Gib aus dem Text über den Folk Club Bonn die Passage wortgetreu aus, die mit „Alles erlaubt –“ beginnt und sich bis einschließlich „Folk Clubs Bonn.“ erstreckt.

> Ausgewählter Auszug
»»
Alles erlaubt – nur keine elektrische Verstärkung

Der Folk Club Bonn

3. Oktober 2024

Lesezeit: 4 Minute(n)

Dottys Sportsbar heißt nicht etwa so, weil sie in Bonn-Dottendorf liegt, sondern weil die Tochter der aus Irland stammenden Pächterfamilie der ehedem als Sträters bekannten Wirtschaft Dotty hieß. Die war später selbst Wirtin, bevor der jetzige Betreiber Ronald Schäfer übernahm. Das Dottys ist nicht nur Vereinslokal des Bonner Tennis- und Hockeyvereins BTHV, sondern an fast jedem ersten Freitag im Monat Konzertort des Folk Clubs Bonn.
Text und Fotos: Michael A. Schmiedel

Die englische Schreibweise ohne Bindestriche zeigt bereits etwas vom anglophilen Geist des Clubs. Denn ein sehr wichtiger Macher auf allen Ebenen der Kommunikation und Organisation sowie selbst musizierend ist John Harrison aus dem Dreieck Derbyshire, Leicestershire und Staffordshire. Der hatte schon auf der Insel in diversen Folkklubs Gitarre gespielt und gesungen, die in seiner Jugend so häufig waren, dass er fast jeden Abend in einem anderen auftreten konnte, und das in einem Umkreis von 25 Kilometern. Nach kurzer Zeit in Hamburg 1983 nach Bonn gekommen, fand er den Weg zum damaligen dortigen Folktreff im Anno Tubac, lamentiert darüber jedoch: „Leider ließen die Betreiber am Ende sehr laute Elektropunkgruppen mit großen Stapeln von Verstärkern und Lautsprechern zu, und das Folkpublikum verschwand sehr bald.“ Diese Kritik zeigt eines deutlich: Folkmusik muss im Folk Club Bonn ohne jede Verstärkung auskommen. Bis es so weit kam, spielte Harrison ein paar Jahre Bluesharp in einer elektrischen Bluesband in Sankt Augustin, vermisste aber das Spiel der akustischen Gitarre.

Im Oktober 2009 fuhren Harrison und Detlef Stachetzki mit der Bahn von Köln nach Bonn, und Ersteren überkam die Lust, Mundharmonika zu spielen. Das tat er auch spontan, und plötzlich war der Wagon voll junger Leute. So erwuchs die Idee der Gründung eines Folkklubs. Ein geeignetes Lokal – Zum Schützenhaus in Bonn-Graurheindorf – war schnell gefunden, und schon im Februar 2010 startete das Unterfangen. Sie begannen auch einen Weblog mit Berichten und Fotos, sodass Interessierte aus nah und fern – sogar aus dem Ausland – den Weg dorthin fanden.
««
> Vorliegendes Material
»»
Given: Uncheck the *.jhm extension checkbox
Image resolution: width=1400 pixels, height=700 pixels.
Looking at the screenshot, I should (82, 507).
««
> Lösung
Alles erlaubt – nur keine elektrische Verstärkung

Der Folk Club Bonn

3. Oktober 2024

Lesezeit: 4 Minute(n)

Dottys Sportsbar heißt nicht etwa so, weil sie in Bonn-Dottendorf liegt, sondern weil die Tochter der aus Irland stammenden Pächterfamilie der ehedem als Sträters bekannten Wirtschaft Dotty hieß. Die war später selbst Wirtin, bevor der jetzige Betreiber Ronald Schäfer übernahm. Das Dottys ist nicht nur Vereinslokal des Bonner Tennis- und Hockeyvereins BTHV, sondern an fast jedem ersten Freitag im Monat Konzertort des Folk Clubs Bonn.